2. The motion recognition method of claim 1, wherein the step of sampling comprises:
a step of calculating a similarity between two frames by comparing each input frame of the time-series image data with a previous frame; and
a step of, when it is determined that the two frames are similar as a result of calculating the similarity, discarding the input frame and the key point data.
3. The motion recognition method of claim 2, wherein the step of sampling comprises:
a step of, when it is determined that the two frames are not similar as a result of calculating the similarity, storing the input frame and the key point data in an input buffer; and
a step of, when the number of frames stored in the input buffer equals to a pre-set frame threshold value, providing the frames stored in the input buffer and the key point data to the first reshaping step and the second reshaping step, respectively.
4. The motion recognition method of claim 2, wherein the step of calculating the similarity comprises:
a step of calculating the similarity based on appearance data on the two frames;
a step of calculating the similarity based on key points on the two frames; and
a step of calculating a final similarity by unifying the calculated similarities.
5. The motion recognition method of claim 1, wherein the first reshaping step comprises reshaping the time-series image data to the type of image data of the spatial domain according to the following equation:
I f ( B × Seq , C , W , H ) = reshape ( I ( B , Seq , C , W , H ) )
where If(B×Seq,C,W,H) is image data of a spatial domain, I(B,Seq,C,W,H) is time-series image data, B is a batch size, Seq is sequence data, C is a channel, W is a width, and H is a height.

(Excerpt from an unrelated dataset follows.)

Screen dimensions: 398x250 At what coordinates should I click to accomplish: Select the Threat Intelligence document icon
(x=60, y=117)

6. The motion recognition method of claim 5, wherein the second reshaping step comprises reshaping the image data from which the spatial features are extracted to the type of time-series image data according to the following equation:
I seq ( B , Seq , dim 0 ) = reshape ( X ( B × Seq , dim 0 ) )
where ISeq(B,Seq,dim0) is time-series image data, X(B×Seq,dim0) is image data from which spatial features are extracted, and dim0 is a dimension of image data from which spatial features are extracted.

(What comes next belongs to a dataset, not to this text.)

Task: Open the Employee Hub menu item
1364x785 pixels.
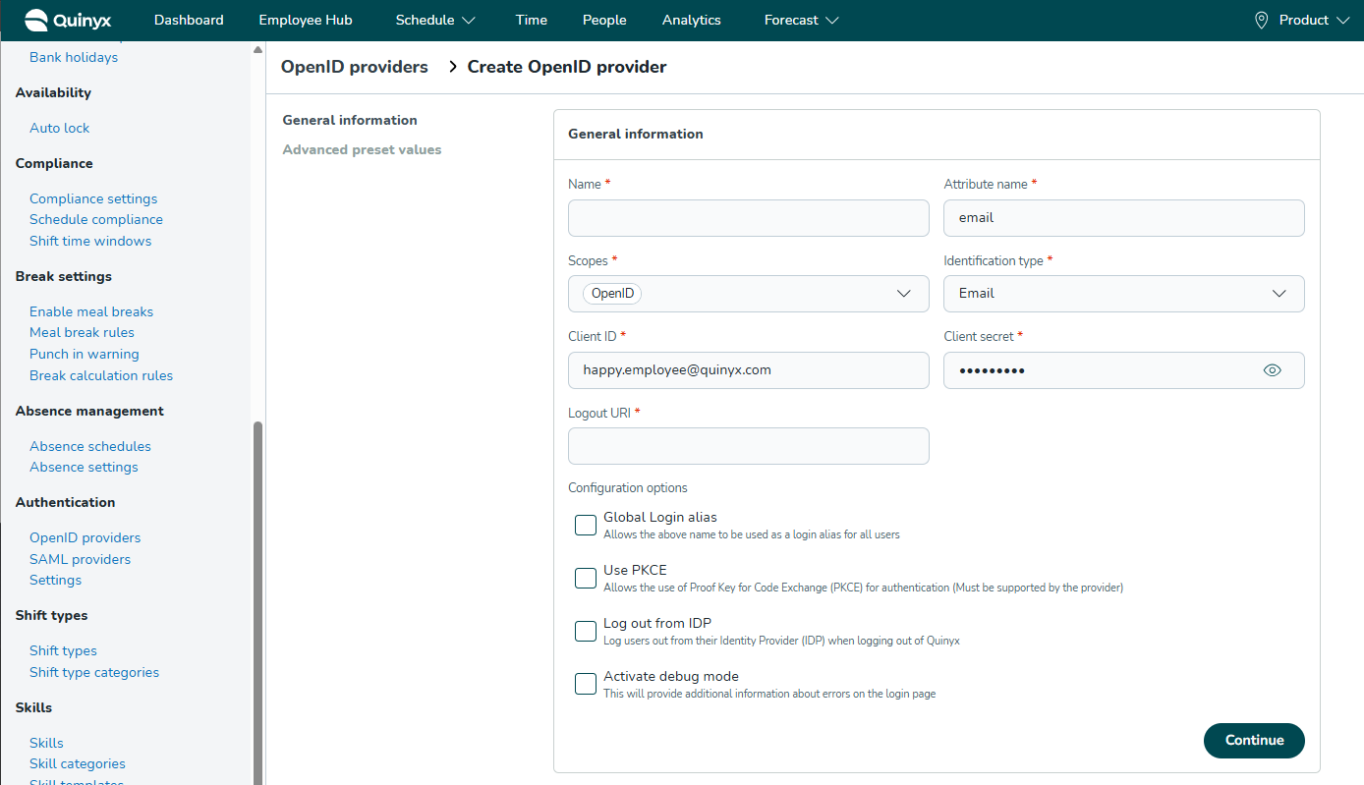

7. The motion recognition method of claim 1, further comprising a step of adding an index and position information of each key point to the time-series key point data.
8. The motion recognition method of claim 7, wherein the step of adding comprises:
generating an index of each key point through input embedding; and
generating position information of each key point through positional encoding.

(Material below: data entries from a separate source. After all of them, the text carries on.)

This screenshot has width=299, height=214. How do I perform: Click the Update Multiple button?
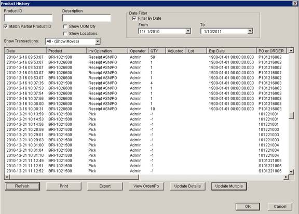pos(229,186)
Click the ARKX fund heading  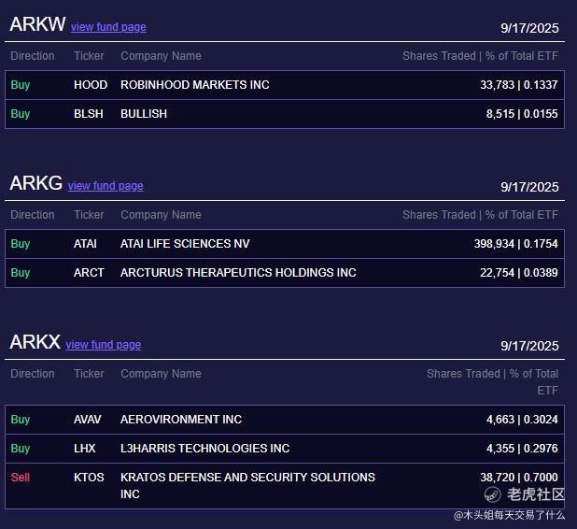[35, 342]
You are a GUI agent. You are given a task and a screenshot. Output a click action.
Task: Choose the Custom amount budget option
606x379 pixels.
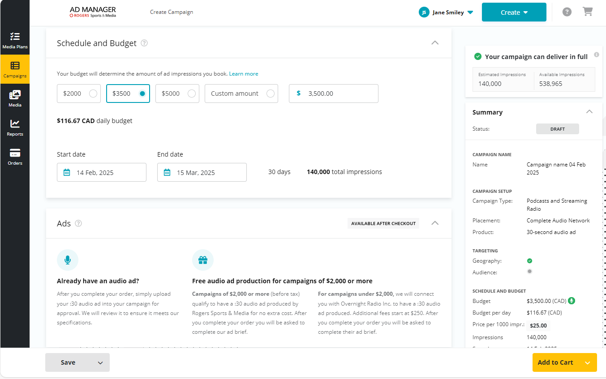(x=270, y=94)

9. The motion recognition method of claim 1, wherein the step of unifying comprises unifying the time-series image data and the time-series key point data by concatenating.
10. A motion recognition system comprising:
a sampling unit configured to sample time-series image data that is obtained by photographing a target object, and time-series key point data that is extracted from the time-series image data;
a first extraction unit configured to reshape the sampled time-series image data to a type of image data of a spatial domain, and to extract spatial features from the reshaped image data;
a second reshaping unit configured to reshape the image data from which the spatial features are extracted to a type of time-series image data;
a unification unit configured to unify the reshaped time-series image data and the sampled time-series key point data;
a second extraction unit configured to extract temporal features from the unified time-series data; and
a recognition unit configured to recognize motions of the target object based on the extracted temporal features.
11. A motion recognition method comprising:
a step of sampling time-series image data that is obtained by photographing a target object, and time-series key point data that is extracted from the time-series image data;
a first extraction step of extracting spatial features from the sampled time-series image data;
a step of unifying the time-series image data from which the spatial features are extracted, and the sampled time-series key point data;
a second extraction step of extracting temporal features from the unified time-series data; and
a step of recognizing motions of the target object based on the extracted temporal features.